## WHAT IS BEING ASKED
For each record below, give an exact transcription.

Saved entries
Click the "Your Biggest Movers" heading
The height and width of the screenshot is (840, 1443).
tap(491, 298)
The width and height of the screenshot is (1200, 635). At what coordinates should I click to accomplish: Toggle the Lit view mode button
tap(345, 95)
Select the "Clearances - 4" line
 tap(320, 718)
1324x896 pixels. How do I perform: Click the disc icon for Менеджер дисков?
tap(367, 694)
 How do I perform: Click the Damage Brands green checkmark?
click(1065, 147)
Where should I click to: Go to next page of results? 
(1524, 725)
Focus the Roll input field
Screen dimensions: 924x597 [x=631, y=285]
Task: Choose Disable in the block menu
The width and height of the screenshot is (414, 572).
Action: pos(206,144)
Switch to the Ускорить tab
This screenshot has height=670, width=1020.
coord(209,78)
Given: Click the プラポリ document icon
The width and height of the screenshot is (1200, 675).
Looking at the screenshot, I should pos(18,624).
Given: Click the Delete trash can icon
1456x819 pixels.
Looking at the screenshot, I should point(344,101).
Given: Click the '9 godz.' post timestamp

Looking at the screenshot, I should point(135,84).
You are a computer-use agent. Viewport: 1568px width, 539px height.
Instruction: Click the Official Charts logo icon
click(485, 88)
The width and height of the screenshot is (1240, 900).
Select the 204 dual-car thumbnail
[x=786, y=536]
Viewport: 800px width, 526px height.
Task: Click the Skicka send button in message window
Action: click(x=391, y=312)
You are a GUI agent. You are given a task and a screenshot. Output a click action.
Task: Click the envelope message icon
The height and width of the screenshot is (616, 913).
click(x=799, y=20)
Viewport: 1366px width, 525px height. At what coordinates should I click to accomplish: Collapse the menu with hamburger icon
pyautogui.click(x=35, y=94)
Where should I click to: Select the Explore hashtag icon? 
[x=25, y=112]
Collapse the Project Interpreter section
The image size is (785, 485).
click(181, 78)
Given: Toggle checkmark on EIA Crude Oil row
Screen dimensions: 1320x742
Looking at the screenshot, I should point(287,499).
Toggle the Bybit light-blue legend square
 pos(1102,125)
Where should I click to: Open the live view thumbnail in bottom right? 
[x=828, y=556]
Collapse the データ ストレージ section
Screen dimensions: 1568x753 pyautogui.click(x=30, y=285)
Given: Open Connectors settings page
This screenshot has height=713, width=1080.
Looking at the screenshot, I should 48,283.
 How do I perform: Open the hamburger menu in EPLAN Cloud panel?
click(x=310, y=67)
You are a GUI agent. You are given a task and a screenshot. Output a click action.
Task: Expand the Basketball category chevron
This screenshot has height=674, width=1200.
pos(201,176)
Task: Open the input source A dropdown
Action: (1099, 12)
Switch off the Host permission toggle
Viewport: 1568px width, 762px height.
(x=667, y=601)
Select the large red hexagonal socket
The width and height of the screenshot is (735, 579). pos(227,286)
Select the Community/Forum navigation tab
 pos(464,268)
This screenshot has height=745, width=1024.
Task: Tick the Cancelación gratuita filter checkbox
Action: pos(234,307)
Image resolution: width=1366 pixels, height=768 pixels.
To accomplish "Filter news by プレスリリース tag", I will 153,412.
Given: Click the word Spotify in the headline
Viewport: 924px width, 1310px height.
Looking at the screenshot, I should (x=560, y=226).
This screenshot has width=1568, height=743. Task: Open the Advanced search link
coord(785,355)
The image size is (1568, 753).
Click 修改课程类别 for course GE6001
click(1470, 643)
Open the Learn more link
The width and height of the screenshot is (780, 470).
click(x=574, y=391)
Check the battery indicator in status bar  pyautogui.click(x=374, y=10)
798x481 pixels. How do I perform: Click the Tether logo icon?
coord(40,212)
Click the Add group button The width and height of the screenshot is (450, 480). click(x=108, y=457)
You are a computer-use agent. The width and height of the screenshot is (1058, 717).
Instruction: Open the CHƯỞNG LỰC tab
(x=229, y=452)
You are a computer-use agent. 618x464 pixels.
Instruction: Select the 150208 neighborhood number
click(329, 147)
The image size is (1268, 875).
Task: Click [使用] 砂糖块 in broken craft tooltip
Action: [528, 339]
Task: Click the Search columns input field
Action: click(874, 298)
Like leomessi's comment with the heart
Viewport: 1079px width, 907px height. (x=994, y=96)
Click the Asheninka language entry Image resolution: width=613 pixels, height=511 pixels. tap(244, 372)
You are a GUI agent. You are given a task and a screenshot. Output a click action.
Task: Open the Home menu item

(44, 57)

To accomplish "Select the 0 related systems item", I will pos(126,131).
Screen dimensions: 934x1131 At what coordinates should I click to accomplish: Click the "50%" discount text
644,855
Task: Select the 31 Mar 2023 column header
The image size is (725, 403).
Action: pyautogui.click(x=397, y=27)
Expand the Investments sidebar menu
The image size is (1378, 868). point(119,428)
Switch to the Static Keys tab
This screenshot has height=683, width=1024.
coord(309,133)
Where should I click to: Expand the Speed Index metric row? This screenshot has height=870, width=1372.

## SOLVED PROBLEM
Click the "Your Biggest Movers" heading
The height and width of the screenshot is (840, 1443).
tap(491, 298)
The width and height of the screenshot is (1200, 635). At what coordinates should I click to accomplish: Toggle the Lit view mode button
tap(345, 95)
Select the "Clearances - 4" line
 tap(320, 718)
1324x896 pixels. How do I perform: Click the disc icon for Менеджер дисков?
tap(367, 694)
 How do I perform: Click the Damage Brands green checkmark?
click(1065, 147)
Where should I click to: Go to next page of results? 
(1524, 725)
Focus the Roll input field
Screen dimensions: 924x597 [x=631, y=285]
Task: Choose Disable in the block menu
The width and height of the screenshot is (414, 572).
Action: pos(206,144)
Switch to the Ускорить tab
This screenshot has height=670, width=1020.
coord(209,78)
Given: Click the プラポリ document icon
The width and height of the screenshot is (1200, 675).
Looking at the screenshot, I should pos(18,624).
Given: Click the Delete trash can icon
1456x819 pixels.
Looking at the screenshot, I should point(344,101).
Given: Click the '9 godz.' post timestamp

Looking at the screenshot, I should point(135,84).
You are a computer-use agent. Viewport: 1568px width, 539px height.
Instruction: Click the Official Charts logo icon
click(485, 88)
The width and height of the screenshot is (1240, 900).
Select the 204 dual-car thumbnail
[x=786, y=536]
Viewport: 800px width, 526px height.
Task: Click the Skicka send button in message window
Action: click(x=391, y=312)
You are a GUI agent. You are given a task and a screenshot. Output a click action.
Task: Click the envelope message icon
The height and width of the screenshot is (616, 913).
click(x=799, y=20)
Viewport: 1366px width, 525px height. At what coordinates should I click to accomplish: Collapse the menu with hamburger icon
pyautogui.click(x=35, y=94)
Where should I click to: Select the Explore hashtag icon? 
[x=25, y=112]
Collapse the Project Interpreter section
The image size is (785, 485).
click(181, 78)
Given: Toggle checkmark on EIA Crude Oil row
Screen dimensions: 1320x742
Looking at the screenshot, I should point(287,499).
Toggle the Bybit light-blue legend square
 pos(1102,125)
Where should I click to: Open the live view thumbnail in bottom right? 
[x=828, y=556]
Collapse the データ ストレージ section
Screen dimensions: 1568x753 pyautogui.click(x=30, y=285)
Given: Open Connectors settings page
This screenshot has height=713, width=1080.
Looking at the screenshot, I should 48,283.
 How do I perform: Open the hamburger menu in EPLAN Cloud panel?
click(x=310, y=67)
You are a GUI agent. You are given a task and a screenshot. Output a click action.
Task: Expand the Basketball category chevron
This screenshot has height=674, width=1200.
pos(201,176)
Task: Open the input source A dropdown
Action: (1099, 12)
Switch off the Host permission toggle
Viewport: 1568px width, 762px height.
(x=667, y=601)
Select the large red hexagonal socket
The width and height of the screenshot is (735, 579). pos(227,286)
Select the Community/Forum navigation tab
 pos(464,268)
This screenshot has height=745, width=1024.
Task: Tick the Cancelación gratuita filter checkbox
Action: pos(234,307)
Image resolution: width=1366 pixels, height=768 pixels.
To accomplish "Filter news by プレスリリース tag", I will 153,412.
Given: Click the word Spotify in the headline
Viewport: 924px width, 1310px height.
Looking at the screenshot, I should (x=560, y=226).
This screenshot has width=1568, height=743. Task: Open the Advanced search link
coord(785,355)
The image size is (1568, 753).
Click 修改课程类别 for course GE6001
click(1470, 643)
Open the Learn more link
The width and height of the screenshot is (780, 470).
click(x=574, y=391)
Check the battery indicator in status bar  pyautogui.click(x=374, y=10)
798x481 pixels. How do I perform: Click the Tether logo icon?
coord(40,212)
Click the Add group button The width and height of the screenshot is (450, 480). click(x=108, y=457)
You are a computer-use agent. The width and height of the screenshot is (1058, 717).
Instruction: Open the CHƯỞNG LỰC tab
(x=229, y=452)
You are a computer-use agent. 618x464 pixels.
Instruction: Select the 150208 neighborhood number
click(329, 147)
The image size is (1268, 875).
Task: Click [使用] 砂糖块 in broken craft tooltip
Action: [528, 339]
Task: Click the Search columns input field
Action: click(874, 298)
Like leomessi's comment with the heart
Viewport: 1079px width, 907px height. (x=994, y=96)
Click the Asheninka language entry Image resolution: width=613 pixels, height=511 pixels. tap(244, 372)
You are a GUI agent. You are given a task and a screenshot. Output a click action.
Task: Open the Home menu item

(44, 57)

To accomplish "Select the 0 related systems item", I will pos(126,131).
Screen dimensions: 934x1131 At what coordinates should I click to accomplish: Click the "50%" discount text
644,855
Task: Select the 31 Mar 2023 column header
The image size is (725, 403).
Action: pyautogui.click(x=397, y=27)
Expand the Investments sidebar menu
The image size is (1378, 868). point(119,428)
Switch to the Static Keys tab
This screenshot has height=683, width=1024.
coord(309,133)
Where should I click to: Expand the Speed Index metric row? This screenshot has height=870, width=1372.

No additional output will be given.